A judge has just found 15-year-old Fred guilty of theft at a hearing in youth court. A few months ago, Fred stole a car worth $15,000 from a downtown parking lot.

His parents are very worried. Besides the fact that he’ll have to serve a sentence, they wonder how the finding of guilt will affect their son’s future. Will he have a criminal record?


Questions and answers
Is there only one type of record that can be opened on an adolescent?
No. Several different kinds of records may be opened on an adolescent facing an investigation or criminal charges.

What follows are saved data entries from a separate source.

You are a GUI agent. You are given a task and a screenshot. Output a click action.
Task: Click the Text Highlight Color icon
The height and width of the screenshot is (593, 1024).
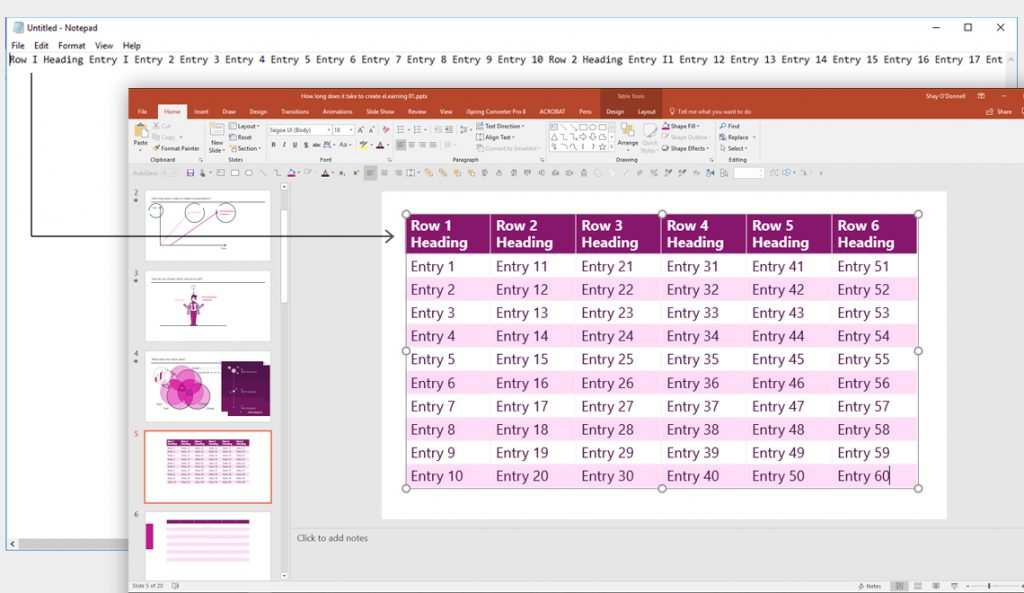coord(363,144)
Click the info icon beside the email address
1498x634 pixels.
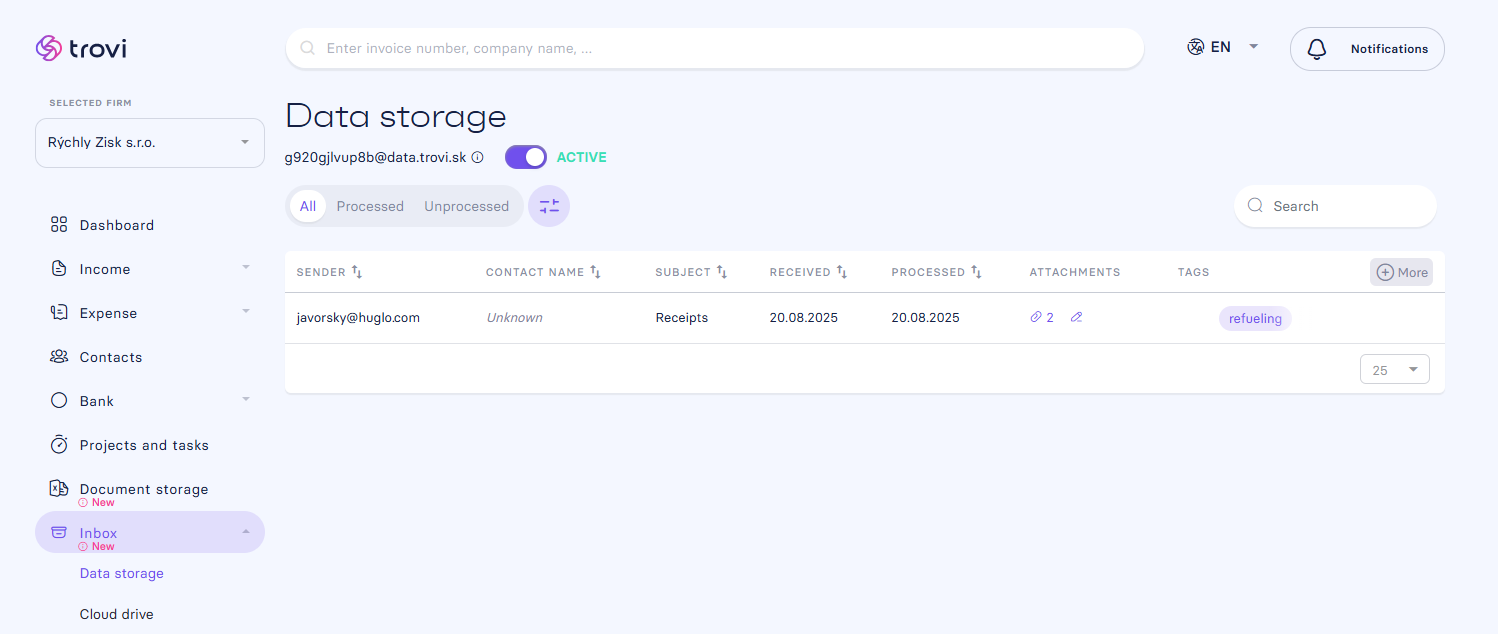click(x=477, y=157)
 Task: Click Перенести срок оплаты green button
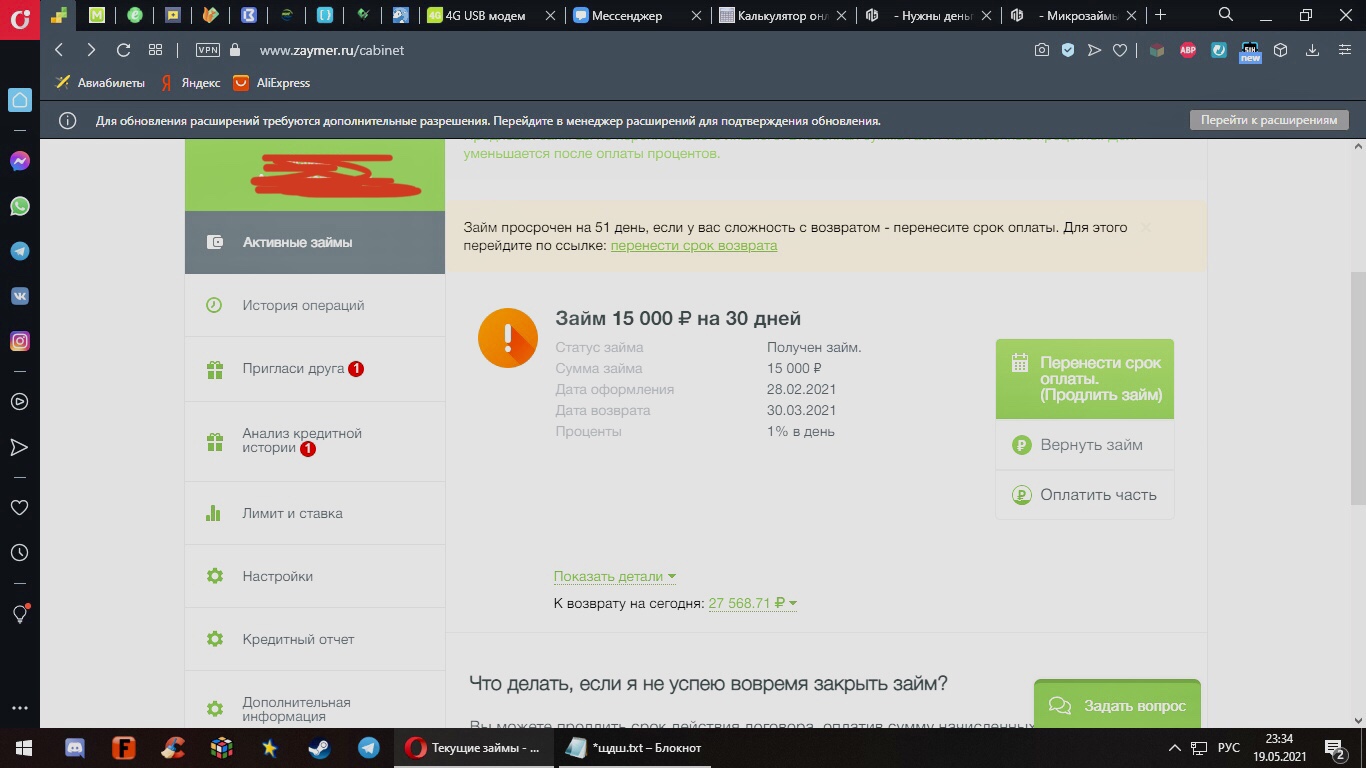pos(1085,379)
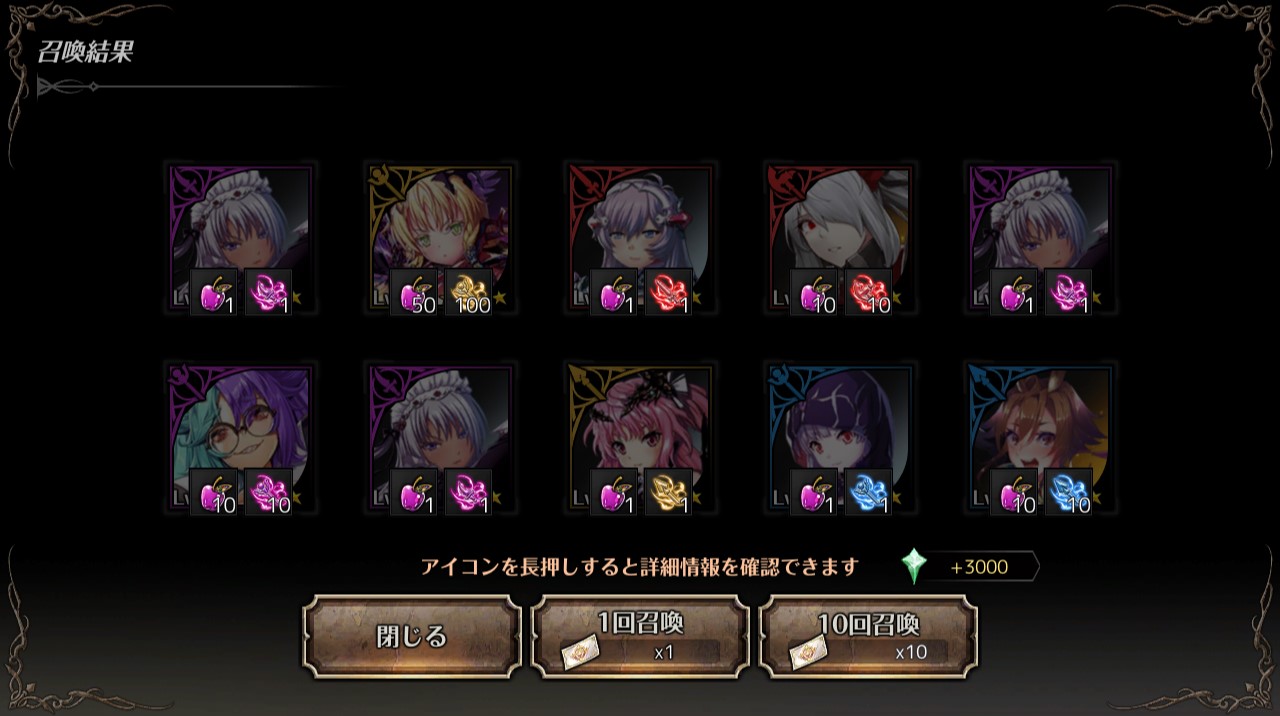Click the gold soul icon showing 100

pos(468,293)

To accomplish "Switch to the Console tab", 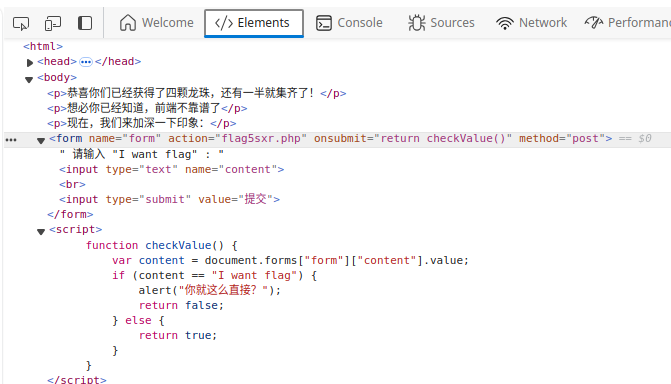I will [349, 23].
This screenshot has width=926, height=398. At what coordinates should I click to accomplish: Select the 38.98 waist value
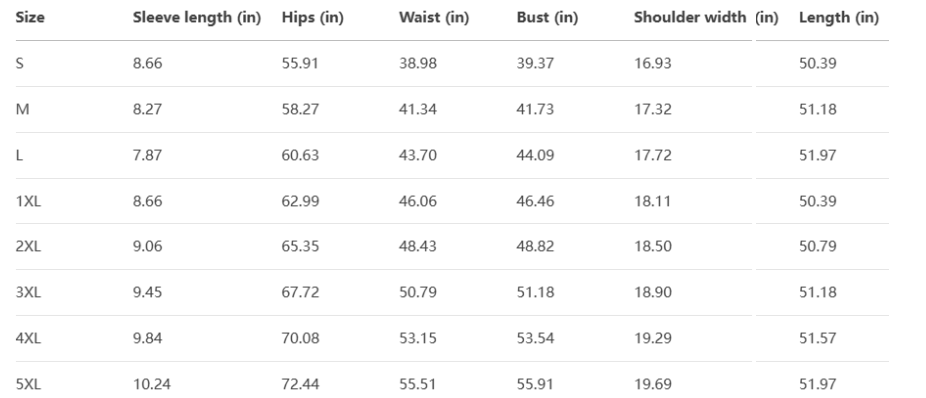[418, 63]
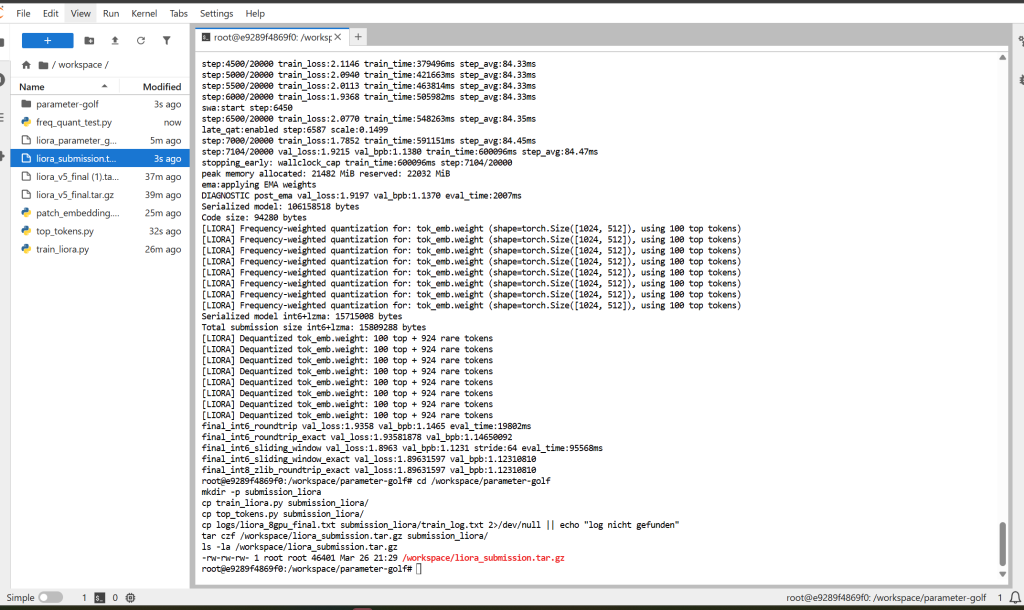Open the Settings menu
1024x610 pixels.
tap(216, 13)
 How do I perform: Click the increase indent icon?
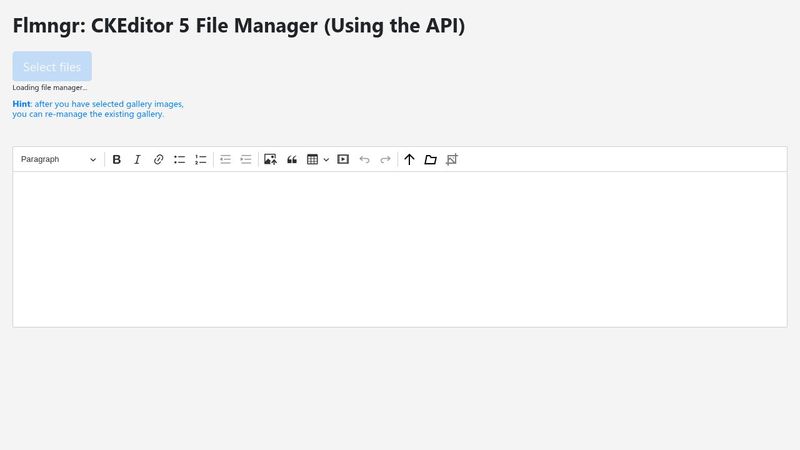(246, 159)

The most common ones are the police record, court record, judicial record, any record kept by the youth’s lawyer, and records kept by different organisations involved with the youth justice system.

The police record contains all the information collected during the investigation into a particular offence. The adolescent’s fingerprints and photograph are kept in this file, unless the offence was minor in nature.

If legal proceedings are brought against the youth, the court is authorized to open and keep a file on him. This file is commonly called a youth court record.

When an adolescent is charged with a crime, the police force that led the investigation can choose to send the file to the Royal Canadian Mounted Police (RCMP). If the youth is found guilty in court, however, the police must send the file to the RCMP. At that point, the file is known as a “judicial record” and is stored by the RCMP. The judicial record is the focus of the questions that follow in this Infosheet.

Records containing information about an adolescent might also be kept by the government and certain private organisations, among others. This is especially true if a young person has consented to extrajudicial measures or if an organisation is tasked with supervising the execution of a court judgment.
Once an adolescent is found guilty of an offence, does he have a criminal record?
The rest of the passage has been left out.